▶ _Required action_:
How do the lines below between the ones holding "The height and width of the screenshot is (436, 1125)." and "Given: Choose the 轮子 entrance effect", inclusive, read? Give them again exactly, with no other lines.

----- Records to process

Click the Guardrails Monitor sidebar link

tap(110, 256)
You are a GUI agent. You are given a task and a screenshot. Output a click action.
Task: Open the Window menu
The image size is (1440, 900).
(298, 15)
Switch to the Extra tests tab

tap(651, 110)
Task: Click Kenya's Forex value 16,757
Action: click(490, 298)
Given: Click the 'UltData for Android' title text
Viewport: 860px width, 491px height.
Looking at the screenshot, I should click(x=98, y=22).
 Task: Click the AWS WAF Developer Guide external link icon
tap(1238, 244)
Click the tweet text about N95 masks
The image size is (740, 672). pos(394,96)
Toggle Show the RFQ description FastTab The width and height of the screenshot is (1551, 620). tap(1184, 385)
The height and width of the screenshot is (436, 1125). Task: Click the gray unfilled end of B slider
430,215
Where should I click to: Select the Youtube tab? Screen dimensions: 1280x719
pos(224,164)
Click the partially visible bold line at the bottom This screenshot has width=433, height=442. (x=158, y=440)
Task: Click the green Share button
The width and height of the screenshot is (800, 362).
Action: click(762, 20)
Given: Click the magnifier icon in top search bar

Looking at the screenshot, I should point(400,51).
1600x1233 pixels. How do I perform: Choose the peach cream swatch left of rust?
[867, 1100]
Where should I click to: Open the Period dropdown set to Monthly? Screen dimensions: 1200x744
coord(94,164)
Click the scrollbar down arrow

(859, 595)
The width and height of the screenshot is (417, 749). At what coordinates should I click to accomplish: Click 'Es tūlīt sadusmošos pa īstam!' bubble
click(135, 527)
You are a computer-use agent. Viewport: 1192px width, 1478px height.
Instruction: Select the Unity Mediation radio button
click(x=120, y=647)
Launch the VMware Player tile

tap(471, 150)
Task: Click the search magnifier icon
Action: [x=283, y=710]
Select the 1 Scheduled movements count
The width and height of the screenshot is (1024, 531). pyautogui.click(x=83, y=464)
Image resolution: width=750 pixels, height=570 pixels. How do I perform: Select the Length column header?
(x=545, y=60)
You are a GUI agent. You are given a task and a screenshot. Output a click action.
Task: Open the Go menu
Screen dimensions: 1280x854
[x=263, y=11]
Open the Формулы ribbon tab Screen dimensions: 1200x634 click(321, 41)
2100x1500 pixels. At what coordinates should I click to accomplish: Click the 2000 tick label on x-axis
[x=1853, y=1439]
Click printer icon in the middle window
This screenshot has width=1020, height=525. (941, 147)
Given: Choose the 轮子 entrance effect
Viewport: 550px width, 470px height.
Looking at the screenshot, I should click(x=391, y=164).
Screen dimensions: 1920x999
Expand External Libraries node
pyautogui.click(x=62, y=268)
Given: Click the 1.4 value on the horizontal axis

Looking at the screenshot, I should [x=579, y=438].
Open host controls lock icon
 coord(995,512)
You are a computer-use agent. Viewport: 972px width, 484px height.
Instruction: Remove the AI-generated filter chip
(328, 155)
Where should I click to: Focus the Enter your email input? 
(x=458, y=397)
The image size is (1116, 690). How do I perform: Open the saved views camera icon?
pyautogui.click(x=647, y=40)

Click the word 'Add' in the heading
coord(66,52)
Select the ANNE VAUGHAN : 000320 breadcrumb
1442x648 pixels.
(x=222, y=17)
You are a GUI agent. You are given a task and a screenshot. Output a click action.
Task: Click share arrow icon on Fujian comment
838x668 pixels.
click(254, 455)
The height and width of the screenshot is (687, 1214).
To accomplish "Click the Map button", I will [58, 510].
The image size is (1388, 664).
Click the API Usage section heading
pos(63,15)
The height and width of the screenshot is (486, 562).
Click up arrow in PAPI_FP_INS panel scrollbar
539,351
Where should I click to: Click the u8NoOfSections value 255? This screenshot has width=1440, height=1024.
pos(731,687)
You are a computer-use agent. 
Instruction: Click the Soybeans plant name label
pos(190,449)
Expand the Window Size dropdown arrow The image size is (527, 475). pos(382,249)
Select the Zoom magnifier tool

----------

▶ _Task response_:
The height and width of the screenshot is (436, 1125). Task: Click the gray unfilled end of B slider
430,215
Where should I click to: Select the Youtube tab? Screen dimensions: 1280x719
pos(224,164)
Click the partially visible bold line at the bottom This screenshot has width=433, height=442. (x=158, y=440)
Task: Click the green Share button
The width and height of the screenshot is (800, 362).
Action: click(762, 20)
Given: Click the magnifier icon in top search bar

Looking at the screenshot, I should point(400,51).
1600x1233 pixels. How do I perform: Choose the peach cream swatch left of rust?
[867, 1100]
Where should I click to: Open the Period dropdown set to Monthly? Screen dimensions: 1200x744
coord(94,164)
Click the scrollbar down arrow

(859, 595)
The width and height of the screenshot is (417, 749). At what coordinates should I click to accomplish: Click 'Es tūlīt sadusmošos pa īstam!' bubble
click(135, 527)
You are a computer-use agent. Viewport: 1192px width, 1478px height.
Instruction: Select the Unity Mediation radio button
click(x=120, y=647)
Launch the VMware Player tile

tap(471, 150)
Task: Click the search magnifier icon
Action: [x=283, y=710]
Select the 1 Scheduled movements count
The width and height of the screenshot is (1024, 531). pyautogui.click(x=83, y=464)
Image resolution: width=750 pixels, height=570 pixels. How do I perform: Select the Length column header?
(x=545, y=60)
You are a GUI agent. You are given a task and a screenshot. Output a click action.
Task: Open the Go menu
Screen dimensions: 1280x854
[x=263, y=11]
Open the Формулы ribbon tab Screen dimensions: 1200x634 click(321, 41)
2100x1500 pixels. At what coordinates should I click to accomplish: Click the 2000 tick label on x-axis
[x=1853, y=1439]
Click printer icon in the middle window
This screenshot has width=1020, height=525. (941, 147)
Given: Choose the 轮子 entrance effect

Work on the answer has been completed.